Foi uma reação em cadeia. Todo mundo vomitou em todo mundo. Em questão de minutos, o odor dentro do carro dava a impressão de que eles estavam transportando chorume de aterro sanitário.
Para consternação geral dos infelizes, assim que conseguiu cair em si, Ribamar disparou:
– Pu-pu-puta q-q-ue pariu! Vo-vo-vocês viram só aque-aque-aquela vi-vi-visagem? Ca-ca-cacete! Eu qua-qua-quase que me cago to-to-todo!
O plano tinha ido por água abaixo. Apesar de todo o esforço da turma, Ribamar estava mais gago do que nunca.
Enquanto limpavam o vômito do carro com as próprias roupas, os cinco amigos discutiam em voz baixa (para que Ribamar não escutasse) onde haviam cometido o erro – e todas as evidências apontavam para Abrahim Aleme.
– Eu acho que o susto não foi tanto pela aparição, mas pela feiura da mulher – explicou Valter Caldas. “Se em vez de pegar uma cabrita do Itamaracá, o Aleme tivesse contratado uma daquelas potrancas do La Hoje, a história seria outra…”.
– O pior não é isso.
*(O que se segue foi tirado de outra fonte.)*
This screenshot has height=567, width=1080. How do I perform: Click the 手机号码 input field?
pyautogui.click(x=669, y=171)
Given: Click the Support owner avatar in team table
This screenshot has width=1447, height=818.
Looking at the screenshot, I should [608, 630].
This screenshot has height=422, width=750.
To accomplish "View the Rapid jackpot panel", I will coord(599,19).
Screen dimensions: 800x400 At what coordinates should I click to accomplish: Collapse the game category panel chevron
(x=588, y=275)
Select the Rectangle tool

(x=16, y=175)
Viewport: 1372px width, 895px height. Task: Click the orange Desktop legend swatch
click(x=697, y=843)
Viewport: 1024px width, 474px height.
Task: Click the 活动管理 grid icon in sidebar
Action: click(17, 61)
Já pensou se, além de gago, o Ribamar fosse hipertenso? – questionou Benedito Lira. “Imaginem só a merda que ia dar, a gente chegar com um defunto para entregar pra família dele?…”.
– Eu perdi essa aula, mas se o Ribamar tivesse morrido de susto o Aleme seria indiciado por homicídio doloso ou culposo? – ironizou Jorge Resende.
Cada vez mais cabreiro, Aleme resolveu abrir o jogo:
– Olha, bicho, eu não fiz isso de propósito, não. Vocês sabem que essas meretrizes não fazem nada se não tiver dinheiro na parada. Acontece que eu ando mais “liso” que bunda de tanajura e a Sebastiana foi a única que aceitou participar da brincadeira em troca de uma noite de amor comigo. Porra, fui eu que parti pro sacrifício e não estou reclamando de nada. Vocês deviam era estar me chaleirando, porque se não fosse esses meus olhos azuis a gente ainda estava a ver navios. Pelo menos agora a gente já sabe que o Ribamar não sofre do coração e que essa gagueira dele não é de fundo psicológico…
A confissão do publicitário foi desconcertante. Benedito Lyra, Jorge Rezende, Otílio Tino e Valter Caldas só faltaram se ajoelhar na frente de Aleme e recitar “manitu” três vezes. Afinal de contas, para abater uma “visagem” daquelas e não abotoar o paletó na mesma hora, só mesmo o sujeito tendo o corpo fechado. Que nem o Abrahim Aleme.